**ACTIVITY**
Your response should be every line from the entries that includes the string "ribbon".

DATA FOR THIS TASK Block Start

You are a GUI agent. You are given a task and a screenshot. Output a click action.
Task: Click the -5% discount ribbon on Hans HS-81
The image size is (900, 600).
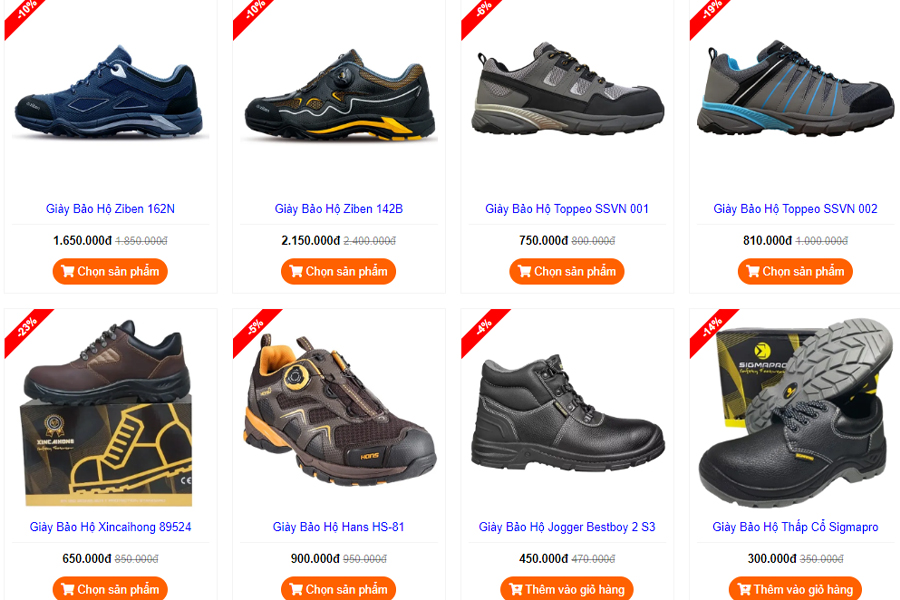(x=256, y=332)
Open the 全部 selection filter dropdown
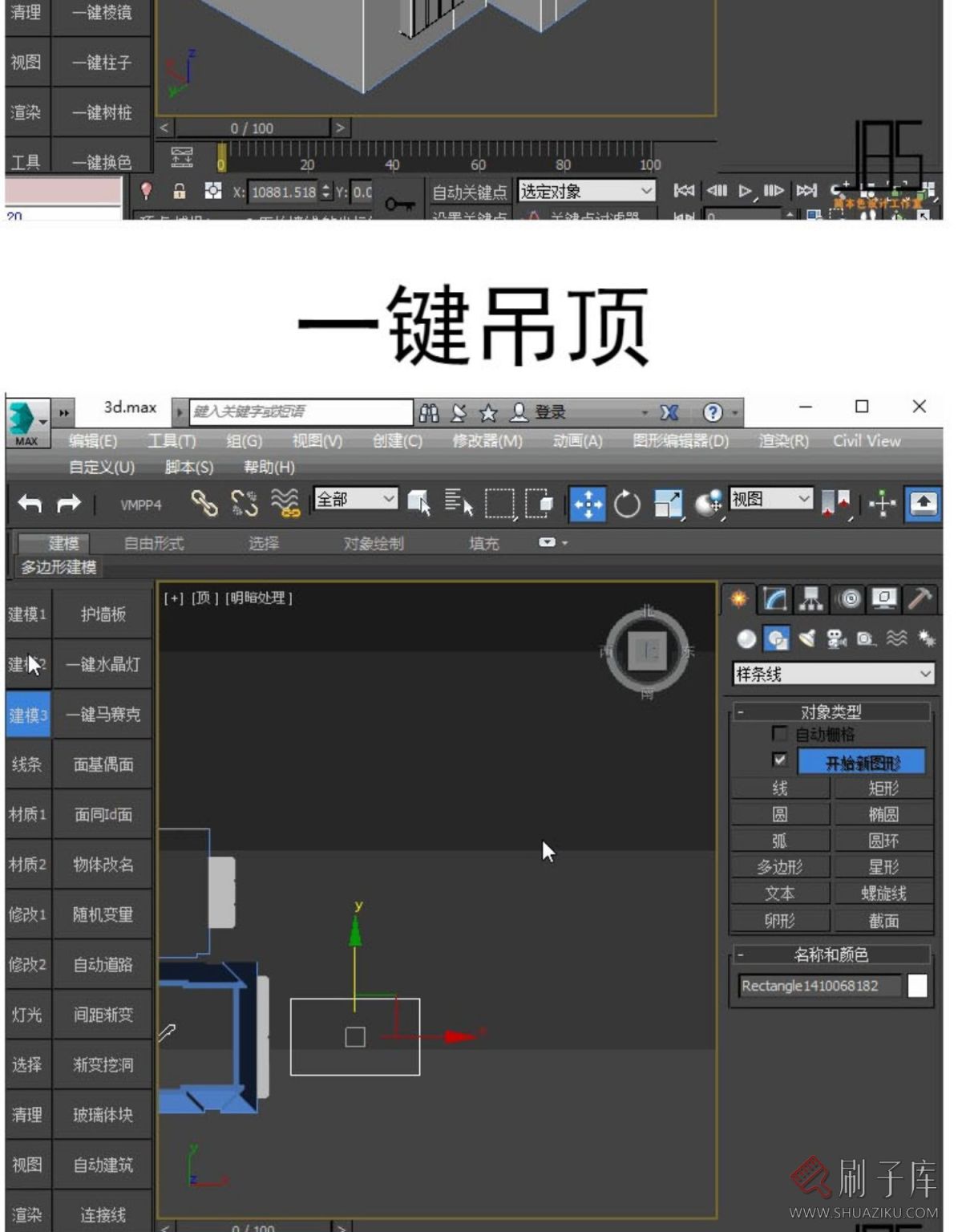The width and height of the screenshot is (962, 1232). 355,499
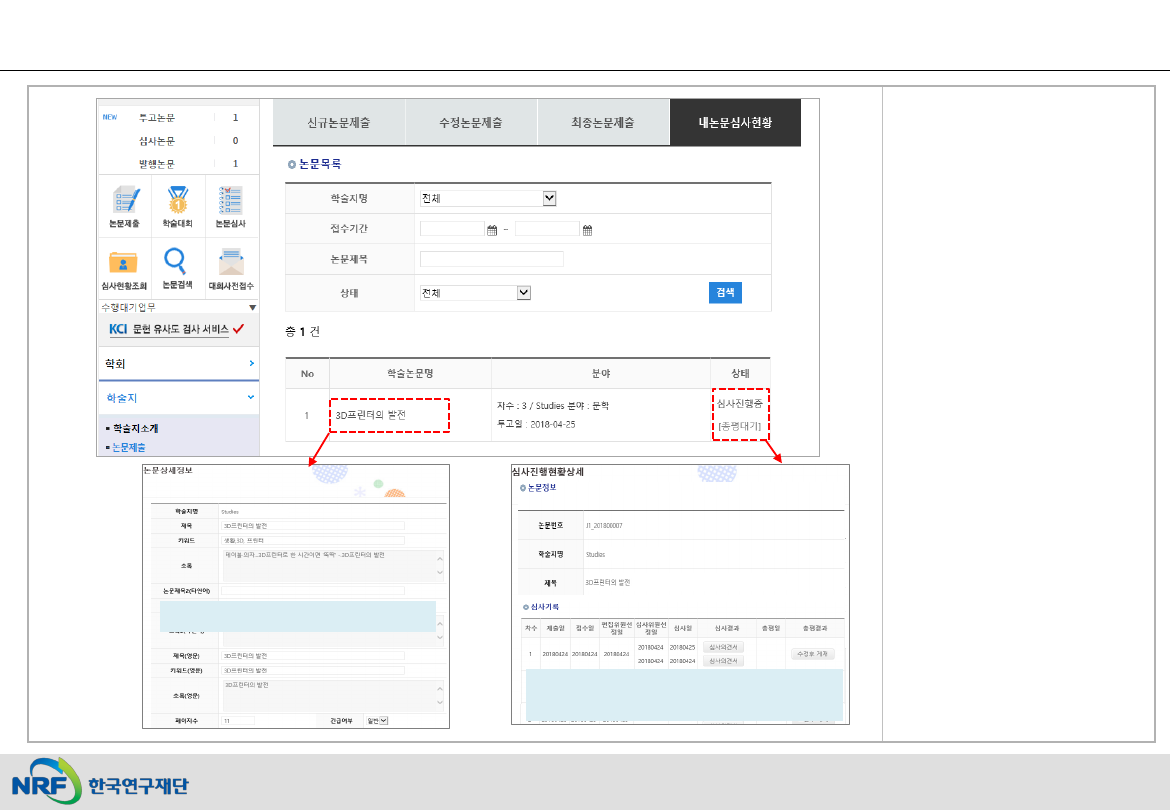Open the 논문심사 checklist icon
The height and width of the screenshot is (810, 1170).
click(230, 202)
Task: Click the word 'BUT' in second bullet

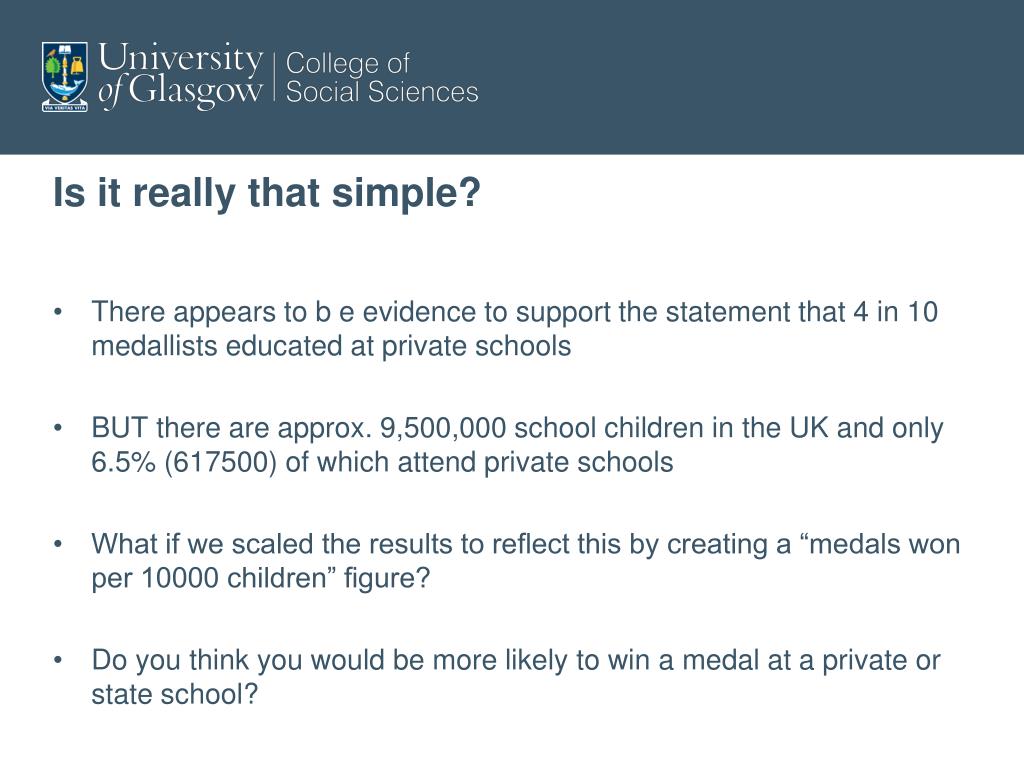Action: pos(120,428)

DATA FOR THIS TASK Block End
DATA FOR THIS TASK Block Start

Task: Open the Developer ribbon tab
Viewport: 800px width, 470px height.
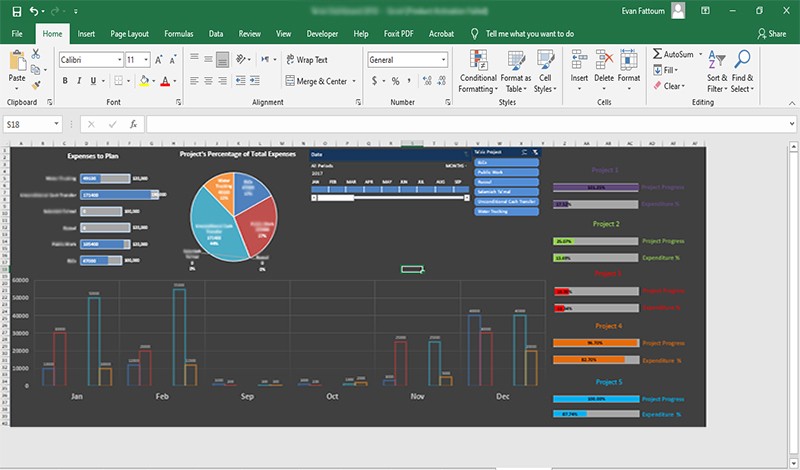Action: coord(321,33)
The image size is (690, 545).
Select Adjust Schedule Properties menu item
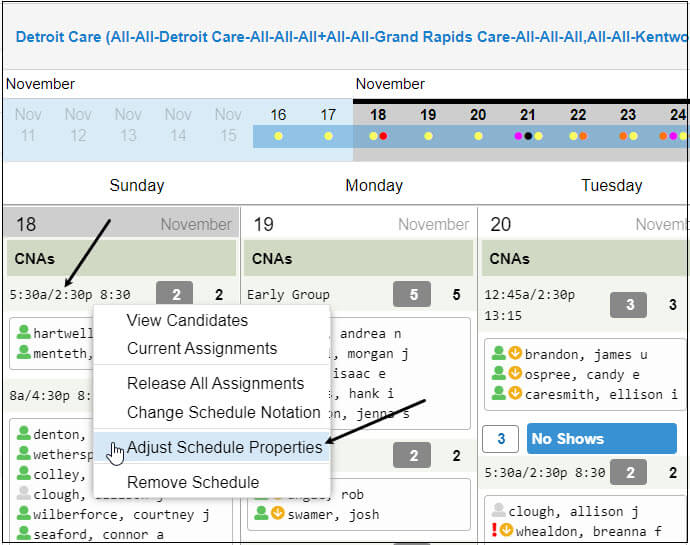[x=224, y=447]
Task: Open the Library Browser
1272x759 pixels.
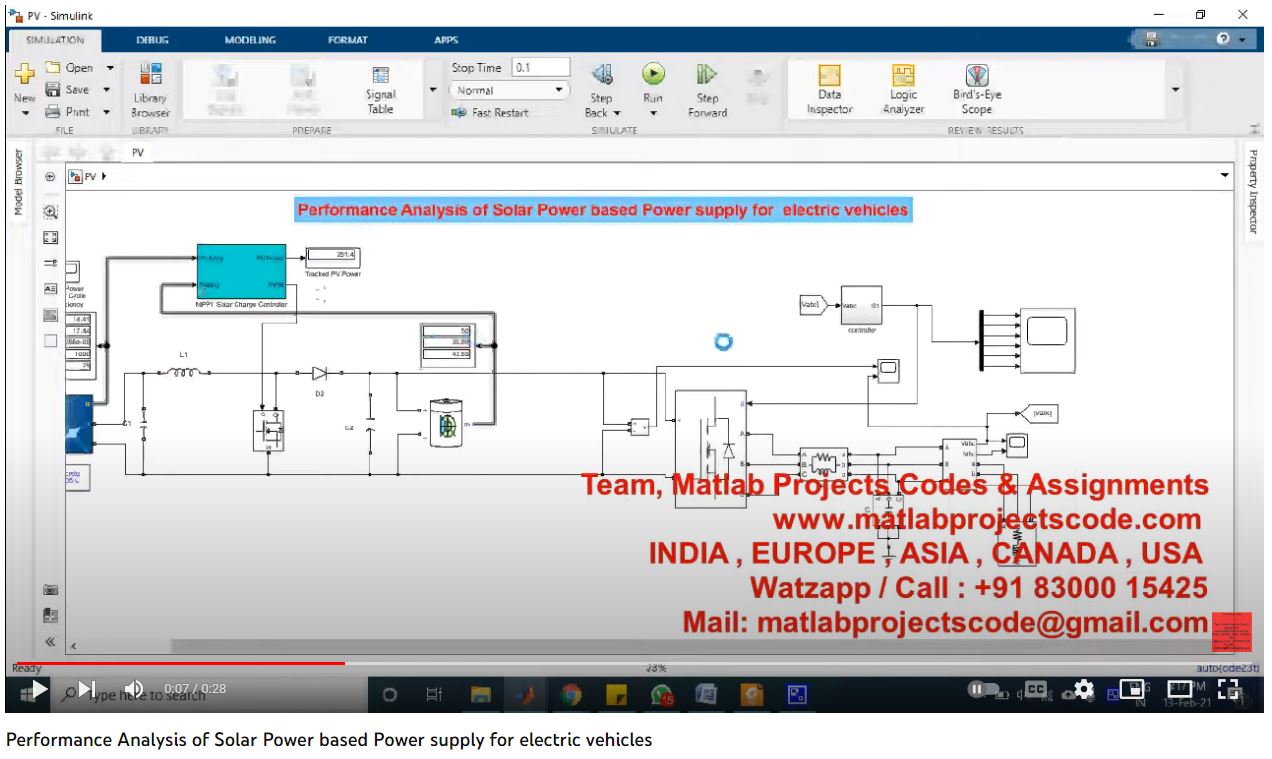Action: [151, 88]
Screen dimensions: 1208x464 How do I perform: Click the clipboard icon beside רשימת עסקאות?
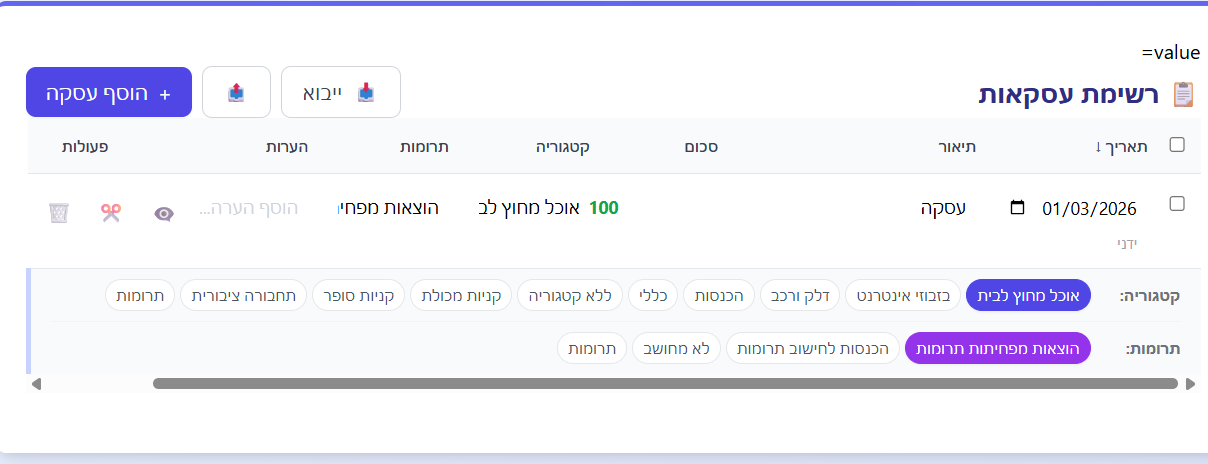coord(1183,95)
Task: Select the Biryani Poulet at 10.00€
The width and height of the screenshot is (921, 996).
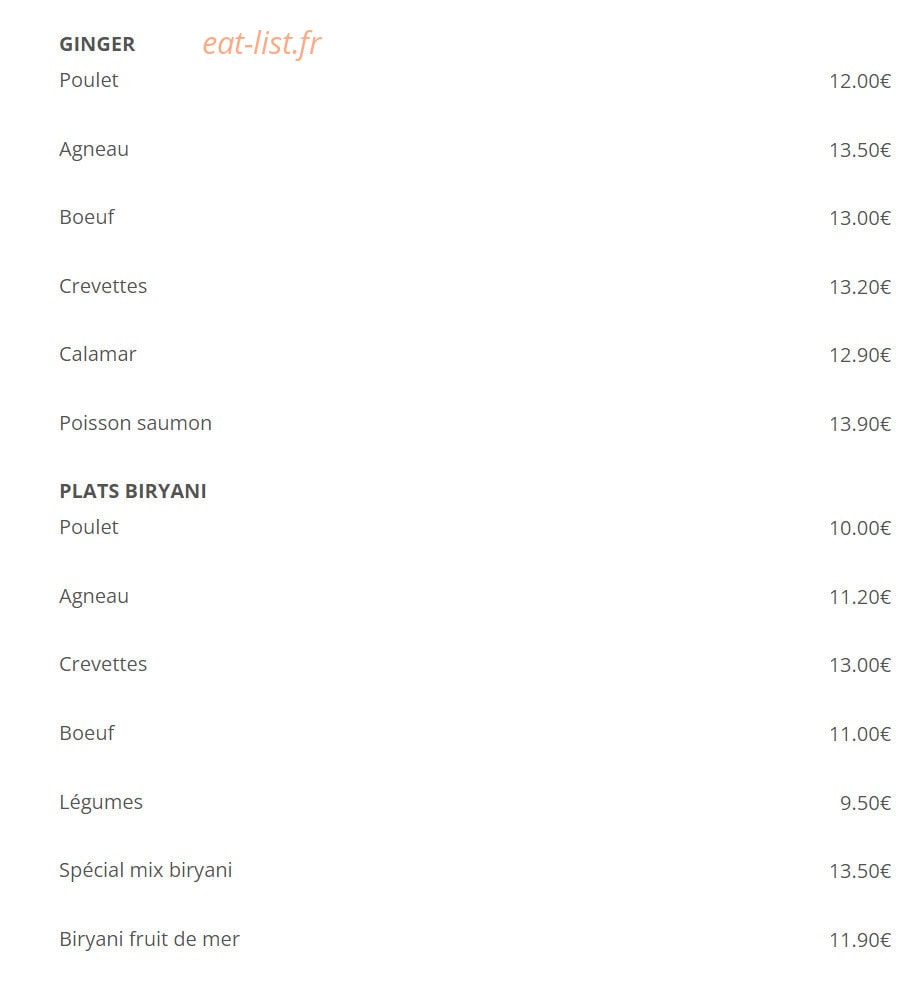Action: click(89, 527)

DATA FOR THIS TASK Block End

**ANSWER TO THE EXERCISE**
Task: Click the -5% discount ribbon on Hans HS-81
Task: Open the Developer ribbon tab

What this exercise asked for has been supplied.